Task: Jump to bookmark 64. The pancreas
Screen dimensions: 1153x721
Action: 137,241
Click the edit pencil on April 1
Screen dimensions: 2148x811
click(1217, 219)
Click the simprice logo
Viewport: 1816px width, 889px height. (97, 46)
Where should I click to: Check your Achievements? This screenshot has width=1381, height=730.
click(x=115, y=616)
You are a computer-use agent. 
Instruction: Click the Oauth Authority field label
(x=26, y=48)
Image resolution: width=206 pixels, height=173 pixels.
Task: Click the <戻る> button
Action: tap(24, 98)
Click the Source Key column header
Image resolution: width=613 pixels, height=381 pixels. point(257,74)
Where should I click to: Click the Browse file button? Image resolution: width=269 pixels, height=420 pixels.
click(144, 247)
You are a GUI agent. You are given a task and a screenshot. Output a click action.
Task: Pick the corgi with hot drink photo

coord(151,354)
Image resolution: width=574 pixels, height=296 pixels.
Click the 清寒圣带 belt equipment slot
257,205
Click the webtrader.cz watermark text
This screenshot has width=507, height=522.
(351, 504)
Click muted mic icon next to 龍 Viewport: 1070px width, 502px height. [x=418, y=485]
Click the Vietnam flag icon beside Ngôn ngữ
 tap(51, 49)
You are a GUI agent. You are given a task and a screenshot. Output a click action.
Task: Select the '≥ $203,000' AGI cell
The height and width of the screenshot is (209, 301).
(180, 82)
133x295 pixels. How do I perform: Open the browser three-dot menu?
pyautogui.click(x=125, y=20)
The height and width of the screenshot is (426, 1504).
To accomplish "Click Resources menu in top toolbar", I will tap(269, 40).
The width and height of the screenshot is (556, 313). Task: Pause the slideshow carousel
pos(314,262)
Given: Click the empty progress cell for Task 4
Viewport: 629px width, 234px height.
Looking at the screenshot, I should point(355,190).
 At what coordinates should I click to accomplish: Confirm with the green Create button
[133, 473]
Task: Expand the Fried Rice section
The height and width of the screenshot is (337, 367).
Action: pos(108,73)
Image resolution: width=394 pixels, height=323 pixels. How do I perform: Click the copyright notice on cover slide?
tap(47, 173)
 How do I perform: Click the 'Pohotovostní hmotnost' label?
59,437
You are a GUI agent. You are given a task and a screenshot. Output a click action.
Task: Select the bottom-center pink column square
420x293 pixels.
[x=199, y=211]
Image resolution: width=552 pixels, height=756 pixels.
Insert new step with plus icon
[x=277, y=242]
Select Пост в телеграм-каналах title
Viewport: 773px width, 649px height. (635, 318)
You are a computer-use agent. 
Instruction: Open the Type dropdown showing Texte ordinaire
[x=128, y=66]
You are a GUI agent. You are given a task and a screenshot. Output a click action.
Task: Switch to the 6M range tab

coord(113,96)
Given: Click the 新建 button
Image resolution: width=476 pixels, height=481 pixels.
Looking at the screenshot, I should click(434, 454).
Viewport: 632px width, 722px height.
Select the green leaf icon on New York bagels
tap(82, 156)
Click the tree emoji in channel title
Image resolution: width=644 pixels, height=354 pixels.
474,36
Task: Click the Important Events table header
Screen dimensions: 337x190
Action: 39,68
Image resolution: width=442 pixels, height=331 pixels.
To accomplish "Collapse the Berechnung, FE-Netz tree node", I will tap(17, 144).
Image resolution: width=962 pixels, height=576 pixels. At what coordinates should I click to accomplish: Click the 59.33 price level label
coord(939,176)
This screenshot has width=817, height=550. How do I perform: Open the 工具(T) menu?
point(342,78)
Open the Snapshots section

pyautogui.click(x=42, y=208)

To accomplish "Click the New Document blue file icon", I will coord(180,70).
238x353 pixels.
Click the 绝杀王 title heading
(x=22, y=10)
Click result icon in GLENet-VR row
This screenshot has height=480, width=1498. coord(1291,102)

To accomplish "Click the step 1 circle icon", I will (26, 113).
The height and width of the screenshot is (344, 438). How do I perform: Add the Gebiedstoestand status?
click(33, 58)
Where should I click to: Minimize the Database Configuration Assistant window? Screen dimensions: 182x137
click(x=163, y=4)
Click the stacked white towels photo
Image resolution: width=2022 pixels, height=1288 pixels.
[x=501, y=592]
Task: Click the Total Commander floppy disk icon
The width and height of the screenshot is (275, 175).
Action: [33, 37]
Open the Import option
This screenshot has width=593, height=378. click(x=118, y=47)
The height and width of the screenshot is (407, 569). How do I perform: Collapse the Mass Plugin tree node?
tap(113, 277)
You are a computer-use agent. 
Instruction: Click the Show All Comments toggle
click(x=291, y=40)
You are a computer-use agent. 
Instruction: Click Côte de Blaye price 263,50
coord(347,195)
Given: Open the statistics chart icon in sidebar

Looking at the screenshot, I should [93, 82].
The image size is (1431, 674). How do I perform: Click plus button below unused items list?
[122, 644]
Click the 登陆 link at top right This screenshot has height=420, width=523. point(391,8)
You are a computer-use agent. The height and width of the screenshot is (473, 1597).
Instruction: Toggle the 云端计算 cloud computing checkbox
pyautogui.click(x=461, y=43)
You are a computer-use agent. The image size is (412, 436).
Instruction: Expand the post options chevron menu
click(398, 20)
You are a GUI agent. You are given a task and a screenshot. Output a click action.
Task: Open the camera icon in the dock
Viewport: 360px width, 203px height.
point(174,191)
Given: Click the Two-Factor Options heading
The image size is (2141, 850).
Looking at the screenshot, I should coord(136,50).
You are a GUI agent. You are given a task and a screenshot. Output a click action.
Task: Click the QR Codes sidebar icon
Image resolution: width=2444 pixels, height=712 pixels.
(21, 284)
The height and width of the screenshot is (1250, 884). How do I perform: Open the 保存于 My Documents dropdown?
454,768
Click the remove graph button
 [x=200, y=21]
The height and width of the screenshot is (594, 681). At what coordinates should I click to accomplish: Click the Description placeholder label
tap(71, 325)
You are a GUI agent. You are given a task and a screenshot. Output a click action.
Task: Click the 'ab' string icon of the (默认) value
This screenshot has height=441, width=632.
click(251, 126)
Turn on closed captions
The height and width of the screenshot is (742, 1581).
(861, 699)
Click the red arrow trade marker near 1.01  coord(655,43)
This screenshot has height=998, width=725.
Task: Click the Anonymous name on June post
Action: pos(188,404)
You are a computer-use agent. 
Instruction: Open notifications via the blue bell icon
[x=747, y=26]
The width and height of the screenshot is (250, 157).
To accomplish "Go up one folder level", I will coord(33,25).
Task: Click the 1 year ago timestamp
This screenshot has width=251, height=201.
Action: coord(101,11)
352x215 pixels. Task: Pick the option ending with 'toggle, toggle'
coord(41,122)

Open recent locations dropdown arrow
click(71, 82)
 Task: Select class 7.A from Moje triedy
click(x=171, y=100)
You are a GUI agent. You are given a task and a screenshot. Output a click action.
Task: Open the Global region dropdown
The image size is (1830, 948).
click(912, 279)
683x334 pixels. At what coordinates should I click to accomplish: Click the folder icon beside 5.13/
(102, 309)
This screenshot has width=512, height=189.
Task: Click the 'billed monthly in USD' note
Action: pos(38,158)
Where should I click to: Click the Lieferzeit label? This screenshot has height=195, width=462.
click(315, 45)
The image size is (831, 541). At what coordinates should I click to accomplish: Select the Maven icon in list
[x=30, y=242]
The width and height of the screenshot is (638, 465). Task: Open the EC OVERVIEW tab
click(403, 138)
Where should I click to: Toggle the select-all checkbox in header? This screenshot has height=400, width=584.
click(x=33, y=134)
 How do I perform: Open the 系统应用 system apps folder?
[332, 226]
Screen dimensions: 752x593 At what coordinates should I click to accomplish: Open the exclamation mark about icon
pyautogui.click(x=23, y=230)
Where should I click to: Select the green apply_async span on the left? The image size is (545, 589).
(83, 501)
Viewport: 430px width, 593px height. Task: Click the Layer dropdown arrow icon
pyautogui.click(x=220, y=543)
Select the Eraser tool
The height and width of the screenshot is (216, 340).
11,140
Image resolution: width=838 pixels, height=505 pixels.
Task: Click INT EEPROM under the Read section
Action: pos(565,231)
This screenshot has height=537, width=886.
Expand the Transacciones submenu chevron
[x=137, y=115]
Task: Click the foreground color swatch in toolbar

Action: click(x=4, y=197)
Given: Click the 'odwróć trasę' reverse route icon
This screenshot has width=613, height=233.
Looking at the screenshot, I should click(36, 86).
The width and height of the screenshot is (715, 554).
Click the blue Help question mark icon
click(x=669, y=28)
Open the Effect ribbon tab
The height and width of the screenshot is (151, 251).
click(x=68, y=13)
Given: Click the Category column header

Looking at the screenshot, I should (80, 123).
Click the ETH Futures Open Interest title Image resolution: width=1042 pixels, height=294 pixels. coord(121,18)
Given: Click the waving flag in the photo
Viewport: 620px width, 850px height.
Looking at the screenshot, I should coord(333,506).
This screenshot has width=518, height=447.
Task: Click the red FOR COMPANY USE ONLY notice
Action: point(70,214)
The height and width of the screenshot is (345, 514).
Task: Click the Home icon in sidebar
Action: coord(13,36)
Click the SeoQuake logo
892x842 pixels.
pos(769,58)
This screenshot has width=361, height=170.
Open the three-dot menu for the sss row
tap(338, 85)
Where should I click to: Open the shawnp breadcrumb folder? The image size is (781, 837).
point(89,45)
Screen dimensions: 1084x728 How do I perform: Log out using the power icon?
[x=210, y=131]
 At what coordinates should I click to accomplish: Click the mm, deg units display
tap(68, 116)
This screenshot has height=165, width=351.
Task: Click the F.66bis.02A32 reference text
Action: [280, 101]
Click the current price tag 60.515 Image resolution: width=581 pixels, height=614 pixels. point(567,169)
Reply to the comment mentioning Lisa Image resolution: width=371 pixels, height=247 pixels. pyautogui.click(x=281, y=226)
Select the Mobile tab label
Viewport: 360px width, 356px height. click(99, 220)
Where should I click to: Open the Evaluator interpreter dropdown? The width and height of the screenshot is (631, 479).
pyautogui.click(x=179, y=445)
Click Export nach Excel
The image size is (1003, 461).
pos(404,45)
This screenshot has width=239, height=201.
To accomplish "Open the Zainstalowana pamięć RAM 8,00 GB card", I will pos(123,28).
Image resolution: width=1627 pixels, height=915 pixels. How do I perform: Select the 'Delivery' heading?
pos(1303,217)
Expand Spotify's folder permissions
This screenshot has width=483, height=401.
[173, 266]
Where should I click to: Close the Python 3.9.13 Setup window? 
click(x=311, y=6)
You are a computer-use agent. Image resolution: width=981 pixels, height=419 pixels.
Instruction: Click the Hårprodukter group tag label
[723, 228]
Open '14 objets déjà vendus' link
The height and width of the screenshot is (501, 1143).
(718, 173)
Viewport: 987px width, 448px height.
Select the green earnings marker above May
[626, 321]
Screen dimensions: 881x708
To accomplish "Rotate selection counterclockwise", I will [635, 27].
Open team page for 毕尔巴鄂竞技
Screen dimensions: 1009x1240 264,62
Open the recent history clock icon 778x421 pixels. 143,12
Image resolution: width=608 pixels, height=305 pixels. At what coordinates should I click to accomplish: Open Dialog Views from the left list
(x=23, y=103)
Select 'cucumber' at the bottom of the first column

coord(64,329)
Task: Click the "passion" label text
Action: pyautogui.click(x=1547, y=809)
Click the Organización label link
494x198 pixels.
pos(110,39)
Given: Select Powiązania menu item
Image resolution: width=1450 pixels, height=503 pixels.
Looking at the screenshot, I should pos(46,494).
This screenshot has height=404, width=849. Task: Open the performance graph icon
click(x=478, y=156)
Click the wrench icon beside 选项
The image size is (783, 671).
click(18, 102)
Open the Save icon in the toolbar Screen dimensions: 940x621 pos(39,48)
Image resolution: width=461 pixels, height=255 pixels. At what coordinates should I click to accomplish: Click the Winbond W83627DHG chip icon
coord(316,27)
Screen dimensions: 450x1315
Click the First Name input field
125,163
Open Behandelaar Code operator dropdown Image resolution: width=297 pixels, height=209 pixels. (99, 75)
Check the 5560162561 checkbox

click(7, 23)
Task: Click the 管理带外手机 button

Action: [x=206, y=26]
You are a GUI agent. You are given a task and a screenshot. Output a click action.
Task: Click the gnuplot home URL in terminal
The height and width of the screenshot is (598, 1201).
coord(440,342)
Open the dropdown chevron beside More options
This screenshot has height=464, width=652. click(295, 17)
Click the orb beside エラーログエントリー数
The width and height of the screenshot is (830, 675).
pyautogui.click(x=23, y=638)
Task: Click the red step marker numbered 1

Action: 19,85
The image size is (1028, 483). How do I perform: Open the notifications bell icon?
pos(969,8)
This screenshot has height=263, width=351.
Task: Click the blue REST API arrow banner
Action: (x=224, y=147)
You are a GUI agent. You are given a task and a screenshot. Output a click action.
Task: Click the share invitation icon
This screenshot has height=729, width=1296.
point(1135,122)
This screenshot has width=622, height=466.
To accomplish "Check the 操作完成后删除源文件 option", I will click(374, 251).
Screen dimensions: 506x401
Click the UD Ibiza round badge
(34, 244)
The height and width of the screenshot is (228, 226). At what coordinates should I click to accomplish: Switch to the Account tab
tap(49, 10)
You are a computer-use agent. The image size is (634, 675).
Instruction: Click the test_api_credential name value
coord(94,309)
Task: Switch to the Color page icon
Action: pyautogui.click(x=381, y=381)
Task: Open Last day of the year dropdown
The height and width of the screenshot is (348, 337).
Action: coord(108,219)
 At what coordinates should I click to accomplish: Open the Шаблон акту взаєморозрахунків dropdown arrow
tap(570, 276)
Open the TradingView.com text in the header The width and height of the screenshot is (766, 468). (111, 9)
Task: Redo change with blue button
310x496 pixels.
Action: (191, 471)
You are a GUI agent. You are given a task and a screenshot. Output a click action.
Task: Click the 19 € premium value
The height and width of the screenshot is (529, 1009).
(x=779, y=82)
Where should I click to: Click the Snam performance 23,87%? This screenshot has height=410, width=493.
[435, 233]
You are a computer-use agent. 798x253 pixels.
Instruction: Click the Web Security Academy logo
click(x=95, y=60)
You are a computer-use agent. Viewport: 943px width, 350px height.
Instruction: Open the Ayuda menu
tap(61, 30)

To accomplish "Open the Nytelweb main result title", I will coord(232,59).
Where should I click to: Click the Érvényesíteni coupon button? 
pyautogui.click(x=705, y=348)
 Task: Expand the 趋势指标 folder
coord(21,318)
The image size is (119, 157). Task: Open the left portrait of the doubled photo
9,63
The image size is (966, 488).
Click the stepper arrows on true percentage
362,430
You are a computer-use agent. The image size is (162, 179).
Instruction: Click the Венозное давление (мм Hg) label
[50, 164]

The problem => Going through the data above, count each line that contains "year" and give only that figure.

Solution => 2